The primitive-looking coelacanth has long been regarded as a ‘living fossil,’ with extant specimens looking very similar to fossils dating back to the Cretaceous period. But while the coelacanth’s body may have changed little, its genome tells another story.
Latimeria chalumnae off Pumula on the KwaZulu-Natal South Coast, South Africa, on November 22, 2019. Image credit: Bruce Henderson, doi: 10.17159/sajs.2020/7806.
Coelacanths are lobe-finned fish that were thought to be extinct for 65 million years, until a first living specimen was discovered fortuitously in South Africa in 1938 by a South African museum curator on a local fishing trawler.
There are two extant species of coelacanths: Latimeria chalumnae form the Comoros Islands off the east coast of Africa, and Latimeria menadoensis from the waters off Sulawesi, Indonesia.
Coelacanths present several unique and intriguing features such as unpaired lobbed-fins looking much like paired fins and highly modified lungs/swim bladder.
Together with lungfish, they are the closest relatives to tetrapods and share with them several morpho-anatomical features that are not found in more distantly related vertebrates such as ray-finned fishes.
When the first extant coelacanth was discovered, it reminded so much fossil forms from the Cretaceous period that it was designated as a ‘living fossil,’ i.e. a species with a morphology that did not evolve much over a long period of time.
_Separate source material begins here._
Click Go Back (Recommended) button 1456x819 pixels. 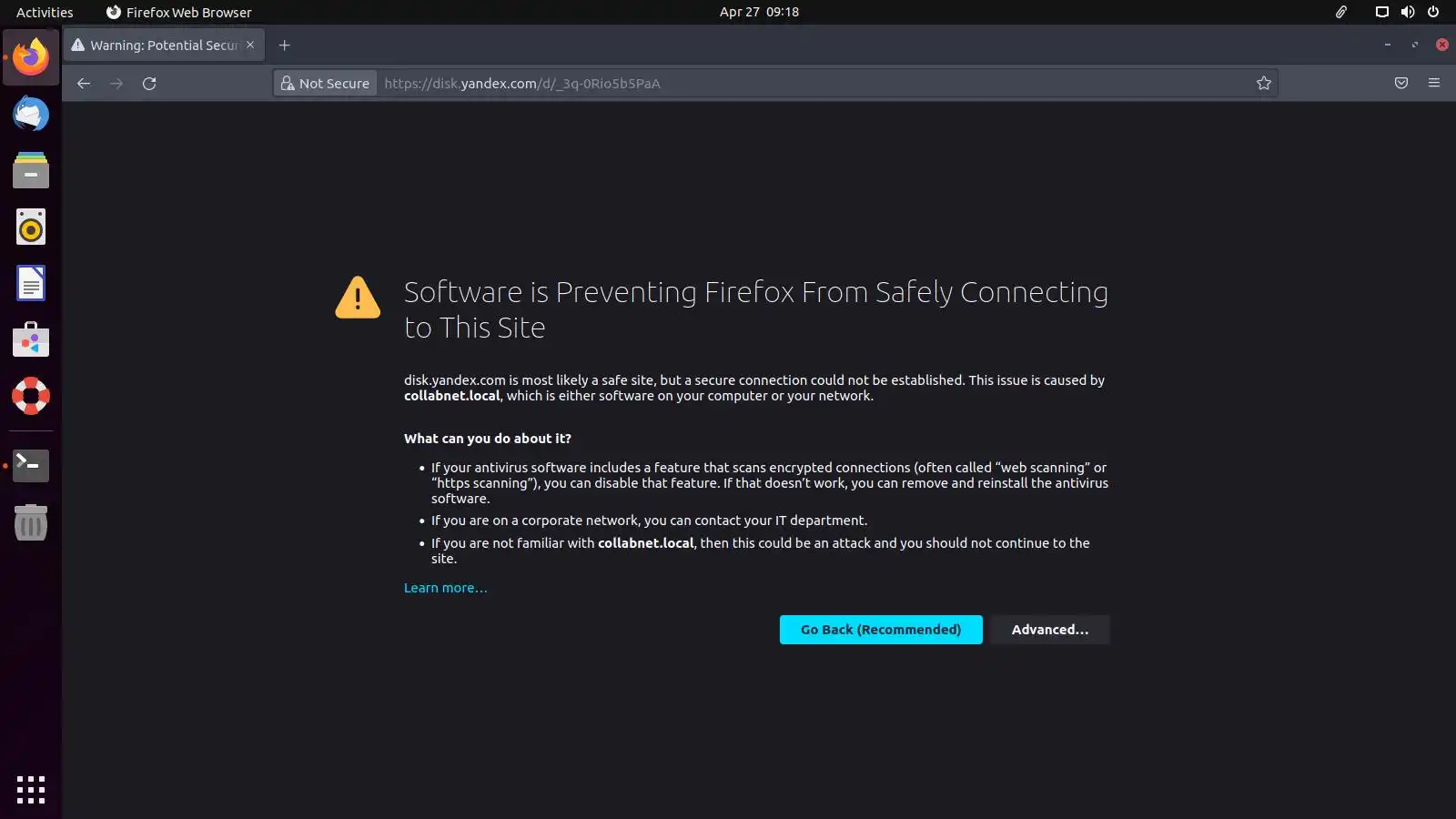880,630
To account for this morphological stasis, it has often been suggested that coelacanths possess a slowly or even not evolving genome.
“Coelacanths may have evolved a bit more slowly but it is certainly not a fossil,” said Isaac Yellan, a graduate student in the Department of Molecular Genetics at the University of Toronto.
In their new study, Yellan and colleagues found that Latimeria chalumnae gained 62 new genes through encounters with other species 10 million years ago.
What’s even more fascinating is how these genes came about. Their sequences suggest they arose from transposons, also known as ‘selfish genes.’
These are parasitic DNA elements whose sole purpose is to make more copies of themselves, which they sometimes achieve by moving between species.
“Our findings provide a rather striking example of this phenomenon of transposons contributing to the host genome,” said Professor Tim Hughes, a researcher in the Donnelly Centre for Cellular and Biomolecular Research at the University of Toronto.
“We don’t know what these 62 genes are doing, but many of them encode DNA binding proteins and probably have a role in gene regulation, where even subtle changes are important in evolution.”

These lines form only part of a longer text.